Digital visibility is the key to success. Strategically, there is no way around switching the sales processes to digital, as confirmed by the majority of executives examined in this article. In the text, one will also find out how companies face up to this challenge. For many, digitization provides the opportunity to upgrade a traditional process with new technologies or to complement the existing channels with another. The change, however, is more far-reaching. Because the traditional model followed a “push logic”: Sales gave the impetus to the flow of information – direct acquisition, sending marketing materials, meeting potential clients, selling presentations, and arranging high-level executive meetings. The new model has a “pull logic”: the impulse comes from the customers. They decide when and where sales come into play and how they want to interact with it. For this, information must be provided centrally.
It has been estimated that around 90% of B2B shoppers search the Internet for keywords, and 70% watch videos to find out about a purchase. 57% of the purchasing process has already been completed when a sales representative is contacted for the first time. So, if you are not present in the information and initiation phase, you may not be able to enter the shortlist of suppliers in the future.

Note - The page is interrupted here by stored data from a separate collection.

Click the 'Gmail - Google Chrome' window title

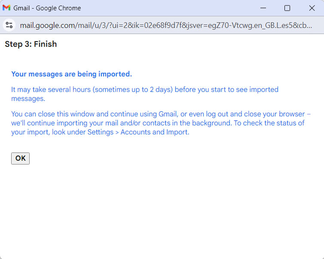coord(47,8)
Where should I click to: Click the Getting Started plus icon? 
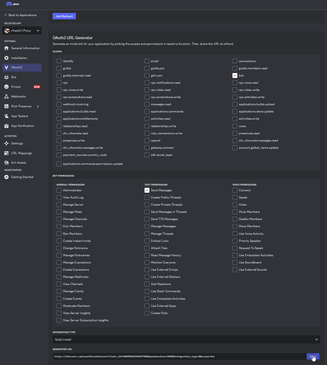[6, 177]
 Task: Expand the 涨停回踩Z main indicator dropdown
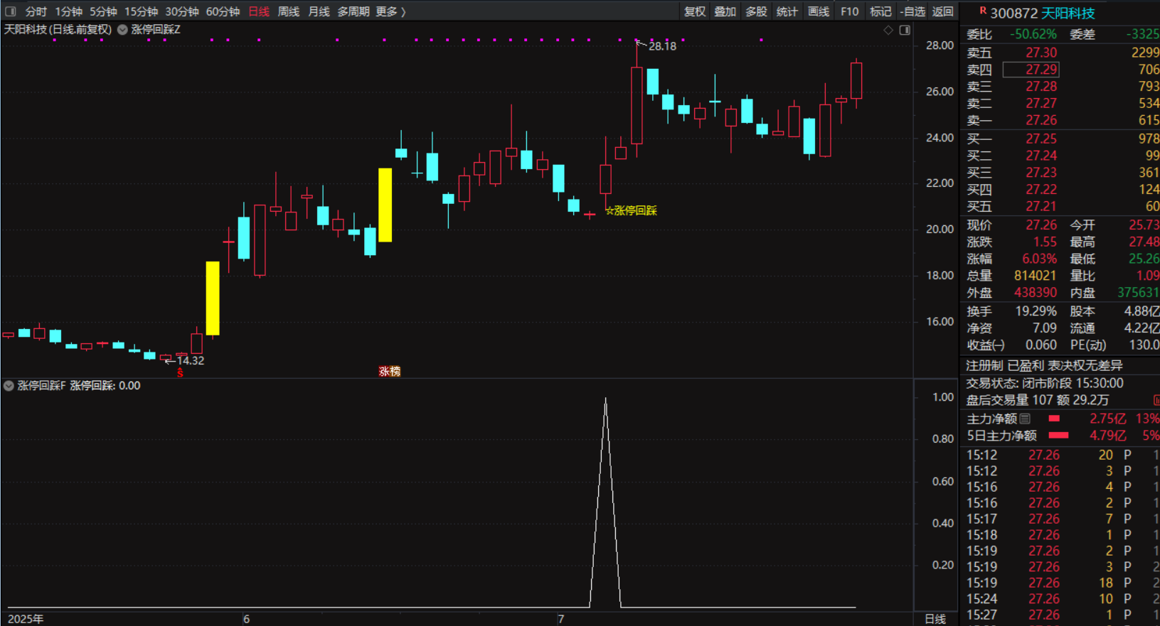[x=122, y=30]
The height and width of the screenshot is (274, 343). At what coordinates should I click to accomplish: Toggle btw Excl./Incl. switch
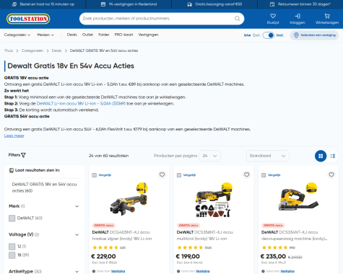pos(269,35)
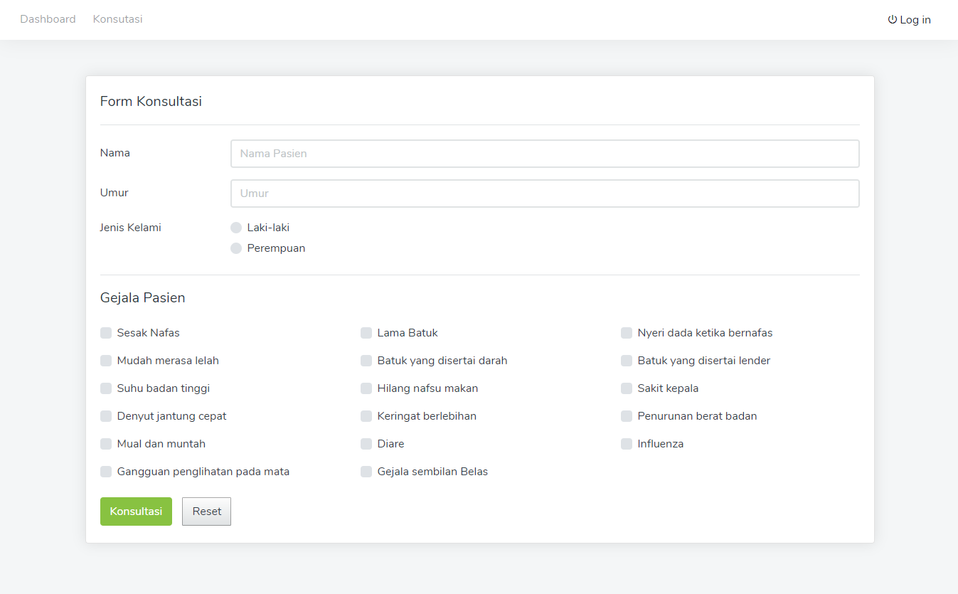Image resolution: width=958 pixels, height=594 pixels.
Task: Check the Sakit kepala symptom
Action: tap(627, 388)
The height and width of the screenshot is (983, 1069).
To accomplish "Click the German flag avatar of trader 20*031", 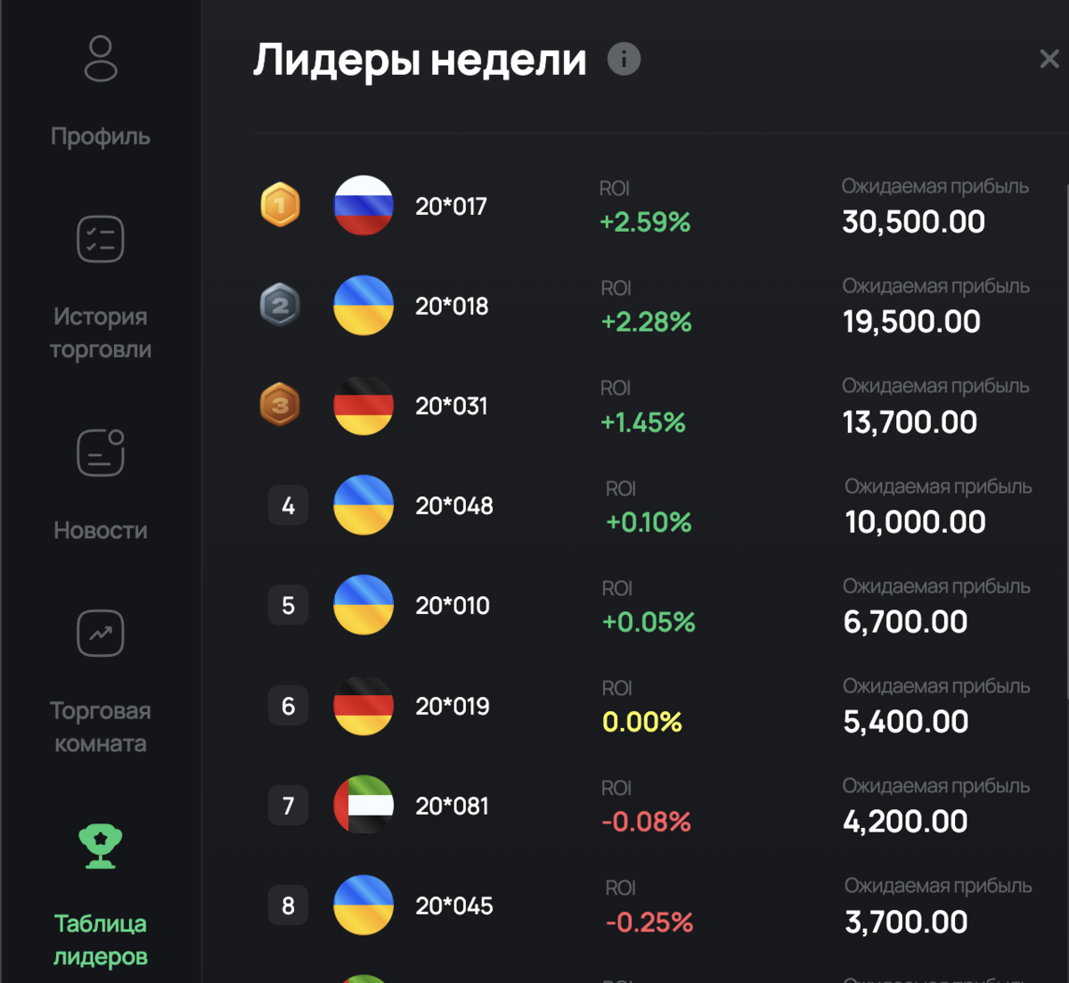I will point(363,405).
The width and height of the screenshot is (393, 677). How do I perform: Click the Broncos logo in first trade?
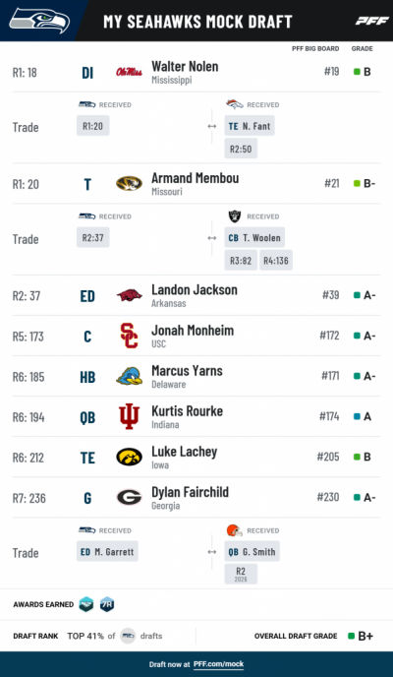(235, 104)
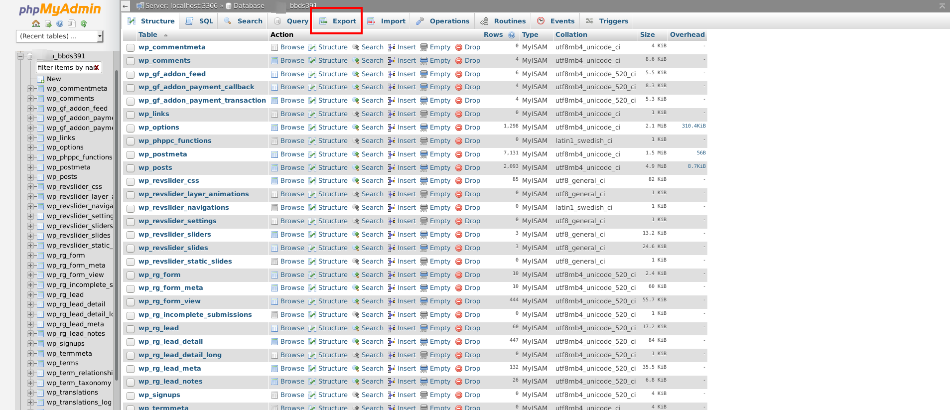Select the wp_rg_lead row checkbox
Screen dimensions: 950x410
pyautogui.click(x=131, y=329)
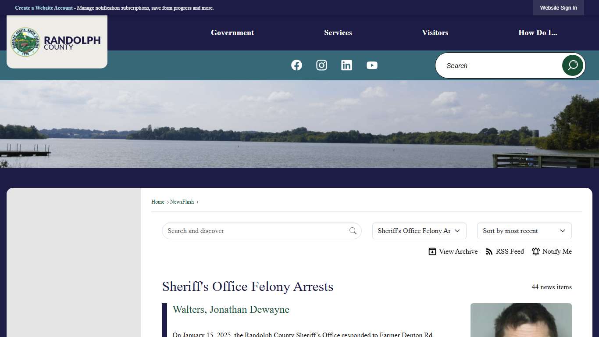The image size is (599, 337).
Task: Open the Services menu
Action: 338,33
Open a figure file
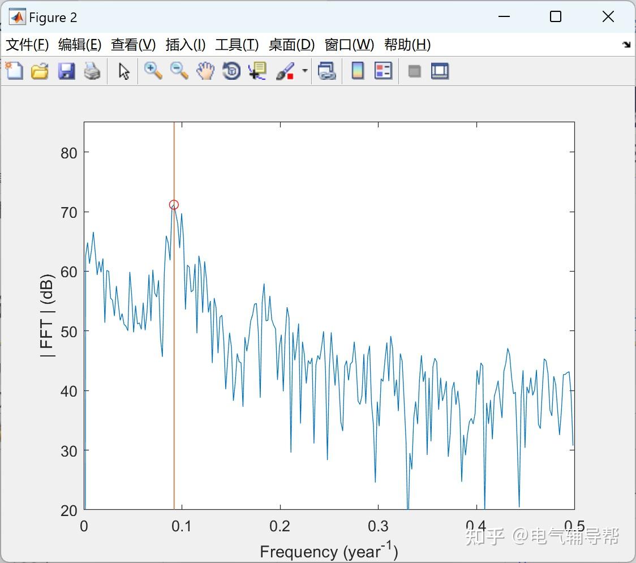636x563 pixels. 40,71
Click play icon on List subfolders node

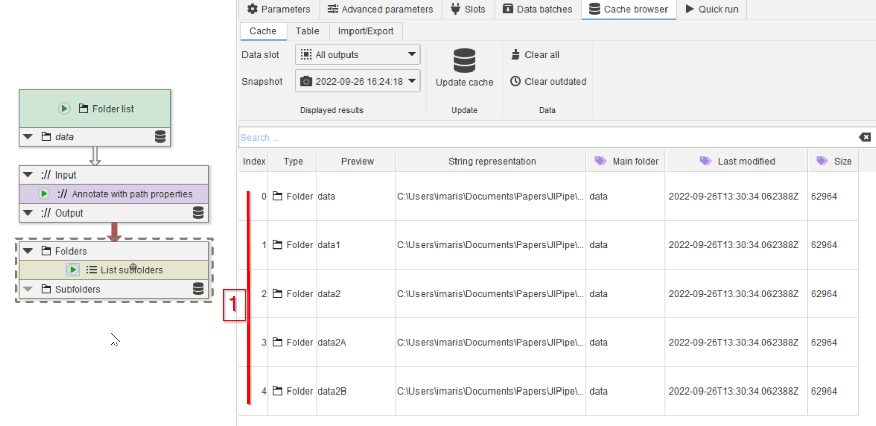[73, 270]
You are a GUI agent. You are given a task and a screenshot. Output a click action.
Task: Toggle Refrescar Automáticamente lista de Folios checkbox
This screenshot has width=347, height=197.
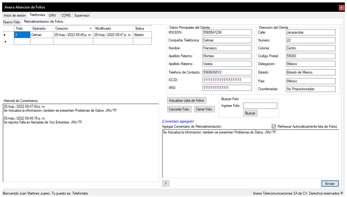274,126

The good news is that digitization can pave the way to the customer much more directly than is possible with traditional sales structures. In addition to its own website, a new universe of digital channels opens up: e.g. Communities in social networks where subject-specific topics are exchanged. There, product experts can talk directly with users about desired features, technical specifications or matching services and even competitor offers. Those who professionally record these channels can get access directly to users of technologies in the customer companies and already establish themselves there as a knowledgeable expert.
If the previous contact base extended to just a few contacts in technical purchasing, digitally, ideally, hundreds of engineers working with similar technologies and products would be reached. Trust and customer loyalty can thus already arise at a very early stage, and the later formal purchasing process becomes more efficient through the preparatory work.
Sales also benefit from new devices and applications. With their help, customers’ preferences can be captured much more accurately – for example via tracking technologies and algorithms. They create transparency about how interested people come to their own website, what kind of information processing they value and what possibilities they use to contact them (e-mail link,
Search engine, referral in social networks). One learns which pages and products are viewed for how long and whether and what is being bought. From this, for example, tailored recommendations can be generated for the customer (“Customers who bought xy also needed z”).
The centralization of information and the networking of data provide opportunities to use this knowledge for contracting. Apps and mobile devices enable the sales staff to access the entire product portfolio directly in the sales talk – assuming an optimally integrated system. He can configure offers interactively and also include relevant customer data. The price for the offer tailored to the customer can be compared in real-time with that of other providers.